The Cochlear Implant provides many individuals who receive no benefit from hearing aids the ability to hear. It requires the presence of a functioning auditory nerve for success. However, there are medical conditions that affect the auditory nerve, making the cochlear implant a less likely option to regain hearing. In the U.S., the auditory brainstem implant (ABI) may be an option. The ABI is implanted beyond the auditory nerve.
The most important FDA indications for its use in the U.S. are the diagnosis of neurofibromatosis type 2 (NF2) and be at least 12 years old. NF2 is a genetic condition in which affected individuals develop bilateral vestibular schwannomas (tumors) which, over time, lead to bilateral profound hearing loss. Over time the tumors may become life-threatening and require surgical removal. While an individual may, in some cases have usable hearing prior to surgery, the surgery usually results in profound hearing loss. The surgery involves risk, therefore, the ABI is implanted at the time of tumor removal.
The first Auditory Brainstem Implant was performed by Drs. William House and William Hitselberger at the House Ear Institute in Los Angeles, after removal of an acoustic neuroma in 1979. It consisted of a simple ball-type electrode. The first multichannel ABI was implanted in Europe by Drs. Roland Laszig and Peter Sollmann in 1992 and in 2000 the FDA approved the Nucleus multichannel ABI device for implantation in the U.S.

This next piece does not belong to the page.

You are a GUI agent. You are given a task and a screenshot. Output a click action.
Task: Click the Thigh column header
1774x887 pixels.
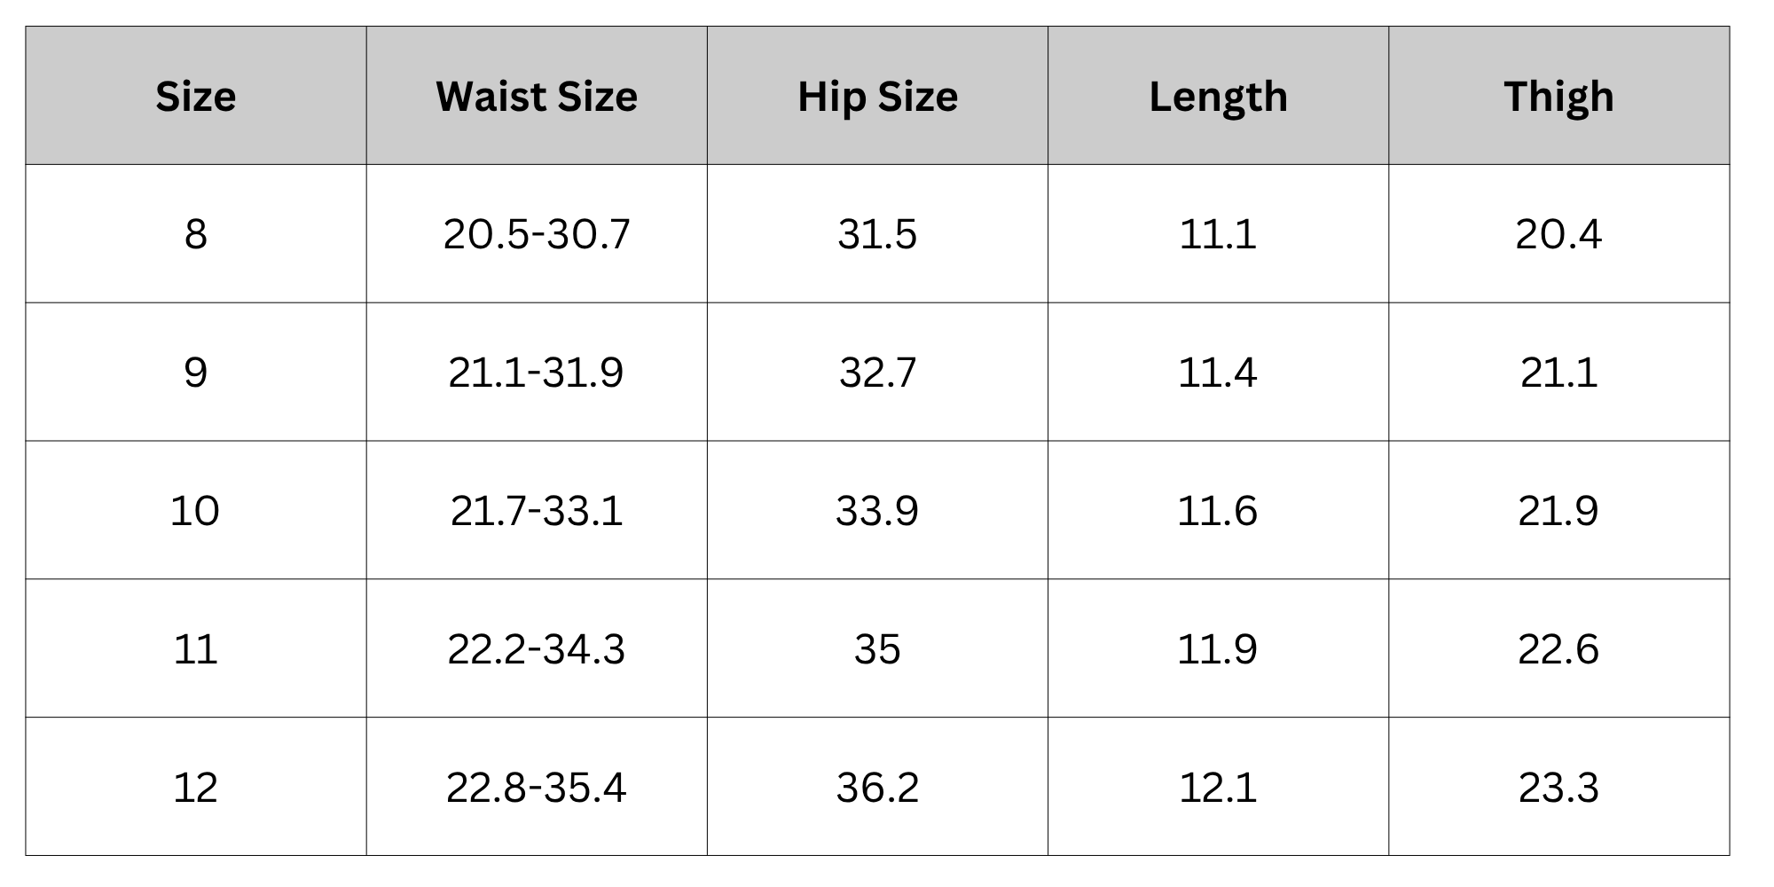[x=1558, y=96]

Although ABI recipients in general do not receive the same level of success as a cochlear implant recipient, some do well enough to follow conversations with visual cues and in some cases even the ability to use a telephone. The ABI is an option worth consideration for with neurofibromatosis type 2 who are contemplating surgery for tumor removal. The rehabilitation involved after the surgery can be slow and long term. Realistic expectations, a strong support group, and motivation are very important for the best possible outcome.